# STATED EXERCISE 1
The TreeBASE issue thread proposes stripping some suffixes from a taxon label. List every property it says marks a suffix for removal.
# STATED EXERCISE 2
Print the stretch of the TreeBASE issue thread from "Reported by: mjdominus" through "be done post-beta.".

TreeBASE / treebase

Source code for TreeBASE web application and database
http://www.treebase.org
BSD 3-Clause "New" or "Revised" License
9 stars 2 forks source link

Taxon validation uses wrong matching algorithm #65

Open ghost opened 15 years ago

ghost commented 15 years ago

BP says:

> I did a taxon validation thing and got the attached results at the first > pass. > > 3- When I follow one of the "validate by hand" links, I see a list > like this > <http://8ball.sdsc.edu:6666/treebase-web/user/editTaxonLabel.html?taxonlabelid=237178&gt; one > for Actinomucor elegans: but it list three identical items to choose > from, each having identical ncbi_taxids. We should never really see a > list of multiple hits each with the same ncbi_taxid, but we can see > multiple hits on the same ubio_namebankid. >

[ Bill's output page is attached below, and I reported the triple display of Actinomucor elegans as bug 2712234. however, Bill goes on to say: ]

> ... so on the face if it, it's just a display bug, and that there is > probably an easy fix to make each of the three options show a distinct > taxon name and ncbi_taxid. However, I don't think this should be > happening either. The label "Actinomucor elegans" ought to only match > with one of the three. Is this happening because we have implemented a > wildcard search? (i.e. LIKE 'Actinomucor elegans%'). If so, that > doesn't seem right to me -- we should be doing something like this: > > 1- remove any suffixes from the taxon_label that don't look like they > are part of the name string (i.e. remove suffixes that contain numbers > or that have upper case letters or that have a very short length). > > 2- take the what remains in the taxon_label and try to match it against > the taxon_variant fullnamestring. If it hits, then count the number of > related taxa. If there is more than one, then make the "match by hand" > warning and list the multiple names and ncbi_taxids to choose from. > > 3- If you don't get a taxon_variant fullnamestring match, then SOAP over > to uBIO and see if it's there & if so try to collect namebank and > ncbi_taxids. > > Notice that this does not use any wildcard searching of the > fullnamestring -- so in general "Actinomucor elegans" should not find a > match with "Actinomucor elegans var. elegans" (etc). >

Reported by: mjdominus

ghost commented 15 years ago

Original comment by: mjdominus

ghost commented 15 years ago

Original comment by: rvosa

ghost commented 15 years ago

Bill said this part can be done post-beta.

It is the ultimate cause of #2712234, which is more urgent.

Original comment by: mjdominus

ghost commented 15 years ago

Original comment by: mjdominus

# DATASET SECTION
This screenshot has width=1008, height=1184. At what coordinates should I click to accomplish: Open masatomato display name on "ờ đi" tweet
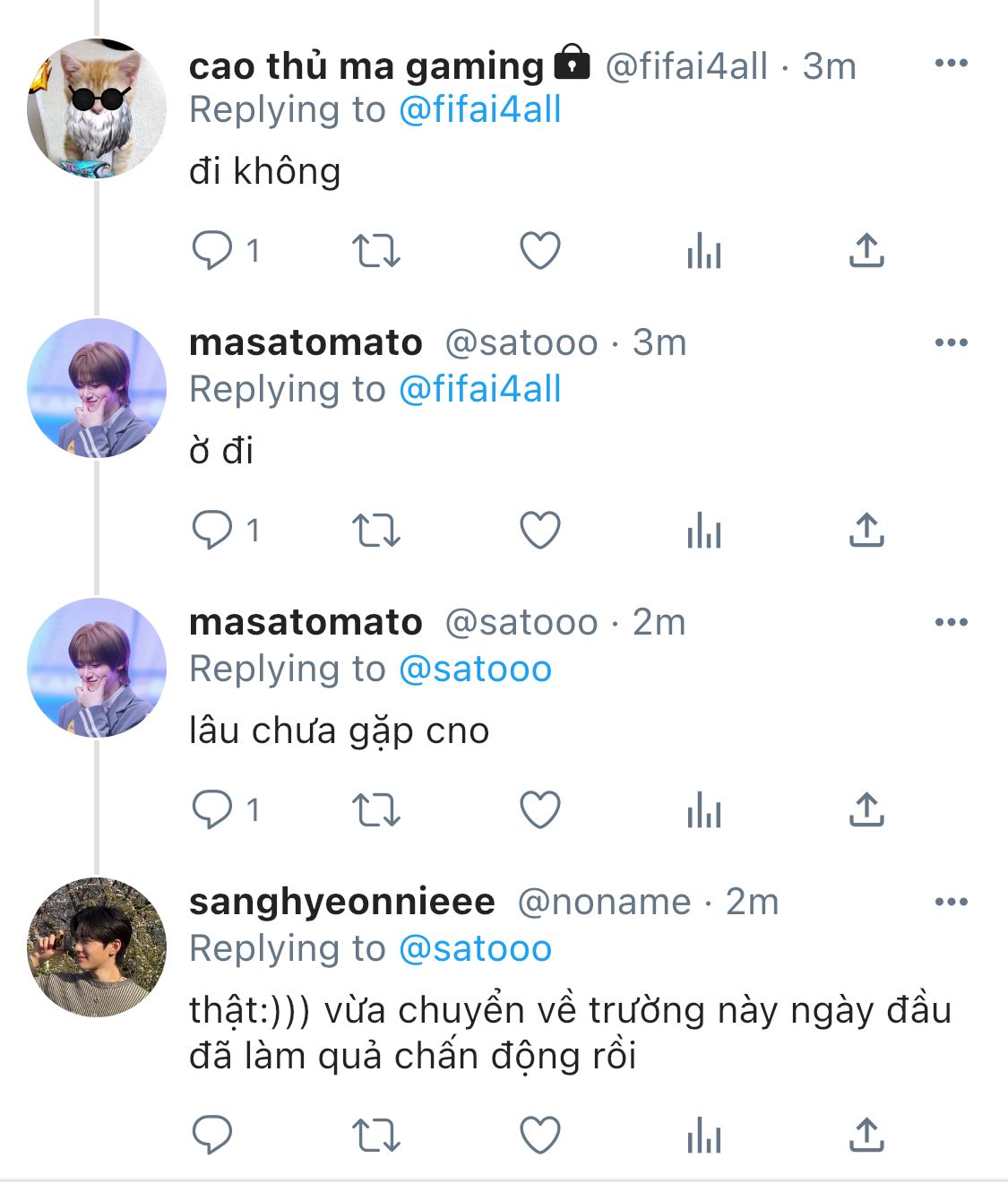pos(306,342)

# CORRECT RESULT 1
- The suffix contains numbers.
- The suffix has upper case letters.
- The suffix has a very short length.

# CORRECT RESULT 2
Reported by: mjdominus

ghost commented 15 years ago

Original comment by: mjdominus

ghost commented 15 years ago

Original comment by: rvosa

ghost commented 15 years ago

Bill said this part can be done post-beta.